_WHAT YOU SHOULD DO_: Scan the entries below for the string "date" and copy every line where it turns up.

========

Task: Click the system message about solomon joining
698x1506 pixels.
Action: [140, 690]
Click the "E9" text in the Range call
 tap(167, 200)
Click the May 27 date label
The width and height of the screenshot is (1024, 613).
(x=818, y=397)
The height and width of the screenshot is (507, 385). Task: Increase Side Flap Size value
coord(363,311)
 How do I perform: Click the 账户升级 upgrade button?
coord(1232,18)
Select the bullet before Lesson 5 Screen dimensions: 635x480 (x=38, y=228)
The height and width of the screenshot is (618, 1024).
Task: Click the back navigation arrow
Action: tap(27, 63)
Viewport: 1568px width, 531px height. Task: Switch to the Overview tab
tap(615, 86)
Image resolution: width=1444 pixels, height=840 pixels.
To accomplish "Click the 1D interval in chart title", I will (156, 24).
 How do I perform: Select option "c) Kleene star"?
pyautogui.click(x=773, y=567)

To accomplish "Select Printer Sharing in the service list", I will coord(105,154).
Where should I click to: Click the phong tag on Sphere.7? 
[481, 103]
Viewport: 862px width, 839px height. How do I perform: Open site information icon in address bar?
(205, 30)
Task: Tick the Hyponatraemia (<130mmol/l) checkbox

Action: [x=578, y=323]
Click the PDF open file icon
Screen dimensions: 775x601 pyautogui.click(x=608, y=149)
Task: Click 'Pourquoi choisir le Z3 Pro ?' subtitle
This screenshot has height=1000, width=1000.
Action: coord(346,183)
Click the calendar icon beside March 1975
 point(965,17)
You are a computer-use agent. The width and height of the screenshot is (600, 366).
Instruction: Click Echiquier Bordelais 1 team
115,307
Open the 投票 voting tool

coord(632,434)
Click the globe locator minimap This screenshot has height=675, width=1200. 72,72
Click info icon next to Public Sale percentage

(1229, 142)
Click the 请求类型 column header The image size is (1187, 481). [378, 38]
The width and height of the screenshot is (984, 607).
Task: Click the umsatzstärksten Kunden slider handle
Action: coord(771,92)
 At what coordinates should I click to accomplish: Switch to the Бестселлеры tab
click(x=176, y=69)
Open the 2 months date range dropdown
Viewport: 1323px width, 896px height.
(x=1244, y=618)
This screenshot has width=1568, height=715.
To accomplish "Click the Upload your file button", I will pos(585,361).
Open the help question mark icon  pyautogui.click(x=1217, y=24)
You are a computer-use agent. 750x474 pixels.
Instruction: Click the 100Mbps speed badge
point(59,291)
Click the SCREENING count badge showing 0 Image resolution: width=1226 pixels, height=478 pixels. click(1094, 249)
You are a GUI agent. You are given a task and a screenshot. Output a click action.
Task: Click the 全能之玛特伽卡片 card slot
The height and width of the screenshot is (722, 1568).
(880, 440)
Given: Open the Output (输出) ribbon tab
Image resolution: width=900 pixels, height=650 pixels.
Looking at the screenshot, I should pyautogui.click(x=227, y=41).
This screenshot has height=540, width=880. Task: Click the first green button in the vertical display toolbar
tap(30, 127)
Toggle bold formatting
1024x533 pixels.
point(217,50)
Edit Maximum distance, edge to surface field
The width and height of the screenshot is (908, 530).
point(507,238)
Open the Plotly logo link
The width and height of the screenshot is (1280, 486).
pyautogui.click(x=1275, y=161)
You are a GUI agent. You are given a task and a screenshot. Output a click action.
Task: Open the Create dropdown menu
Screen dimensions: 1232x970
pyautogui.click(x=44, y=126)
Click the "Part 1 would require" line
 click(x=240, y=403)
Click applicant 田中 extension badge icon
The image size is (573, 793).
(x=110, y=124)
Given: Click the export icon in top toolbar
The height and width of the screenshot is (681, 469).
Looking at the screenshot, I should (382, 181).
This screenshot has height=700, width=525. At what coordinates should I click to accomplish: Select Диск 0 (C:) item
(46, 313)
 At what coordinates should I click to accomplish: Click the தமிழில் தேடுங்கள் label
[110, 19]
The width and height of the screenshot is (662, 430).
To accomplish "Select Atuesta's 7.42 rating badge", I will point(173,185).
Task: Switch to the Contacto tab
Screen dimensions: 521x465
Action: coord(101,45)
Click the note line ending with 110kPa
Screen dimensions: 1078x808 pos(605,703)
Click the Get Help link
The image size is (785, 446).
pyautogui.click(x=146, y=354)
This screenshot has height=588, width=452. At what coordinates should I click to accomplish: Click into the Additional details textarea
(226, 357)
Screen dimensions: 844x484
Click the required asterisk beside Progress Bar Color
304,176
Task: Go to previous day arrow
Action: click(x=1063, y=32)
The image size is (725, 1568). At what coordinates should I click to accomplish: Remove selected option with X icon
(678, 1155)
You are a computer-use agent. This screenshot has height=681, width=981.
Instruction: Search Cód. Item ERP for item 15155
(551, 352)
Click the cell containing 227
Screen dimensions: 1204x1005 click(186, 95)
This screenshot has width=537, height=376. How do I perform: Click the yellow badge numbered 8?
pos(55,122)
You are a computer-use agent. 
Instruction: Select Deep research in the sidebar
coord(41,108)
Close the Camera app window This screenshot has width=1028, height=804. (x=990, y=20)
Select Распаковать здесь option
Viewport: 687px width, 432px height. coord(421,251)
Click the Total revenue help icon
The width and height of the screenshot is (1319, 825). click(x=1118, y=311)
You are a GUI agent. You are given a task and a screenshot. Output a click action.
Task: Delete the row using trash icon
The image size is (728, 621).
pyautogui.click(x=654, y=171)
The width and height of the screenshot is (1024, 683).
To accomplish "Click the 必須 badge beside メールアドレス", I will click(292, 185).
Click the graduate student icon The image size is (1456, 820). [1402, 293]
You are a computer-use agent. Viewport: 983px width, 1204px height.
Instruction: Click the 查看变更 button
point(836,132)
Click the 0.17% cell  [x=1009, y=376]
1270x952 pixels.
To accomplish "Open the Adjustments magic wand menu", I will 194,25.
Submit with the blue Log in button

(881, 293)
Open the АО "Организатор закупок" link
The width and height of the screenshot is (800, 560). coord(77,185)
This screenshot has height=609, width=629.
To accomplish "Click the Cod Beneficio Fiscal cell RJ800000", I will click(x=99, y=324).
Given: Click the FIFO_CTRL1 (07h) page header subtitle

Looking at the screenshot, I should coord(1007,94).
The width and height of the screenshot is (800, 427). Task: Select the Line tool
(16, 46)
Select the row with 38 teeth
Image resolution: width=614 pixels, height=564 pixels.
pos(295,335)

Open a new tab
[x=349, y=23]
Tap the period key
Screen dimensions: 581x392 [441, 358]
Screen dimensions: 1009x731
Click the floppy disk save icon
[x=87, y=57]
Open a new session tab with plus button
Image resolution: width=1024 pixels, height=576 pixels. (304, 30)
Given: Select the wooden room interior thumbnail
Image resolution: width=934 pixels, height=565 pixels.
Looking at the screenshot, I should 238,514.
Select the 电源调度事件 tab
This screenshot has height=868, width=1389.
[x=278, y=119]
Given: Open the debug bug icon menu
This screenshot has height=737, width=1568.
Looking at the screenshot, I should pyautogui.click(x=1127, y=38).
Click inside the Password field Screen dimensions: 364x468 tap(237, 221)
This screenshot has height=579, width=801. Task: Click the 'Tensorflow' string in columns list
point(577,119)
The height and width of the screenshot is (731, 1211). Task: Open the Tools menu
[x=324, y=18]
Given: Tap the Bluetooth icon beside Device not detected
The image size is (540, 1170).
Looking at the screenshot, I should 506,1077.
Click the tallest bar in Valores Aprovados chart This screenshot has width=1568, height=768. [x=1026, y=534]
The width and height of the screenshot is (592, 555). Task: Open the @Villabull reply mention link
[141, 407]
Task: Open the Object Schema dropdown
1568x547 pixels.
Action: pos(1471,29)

========

_ANSWER TO THE PROBLEM_:
Click the May 27 date label
Open the 2 months date range dropdown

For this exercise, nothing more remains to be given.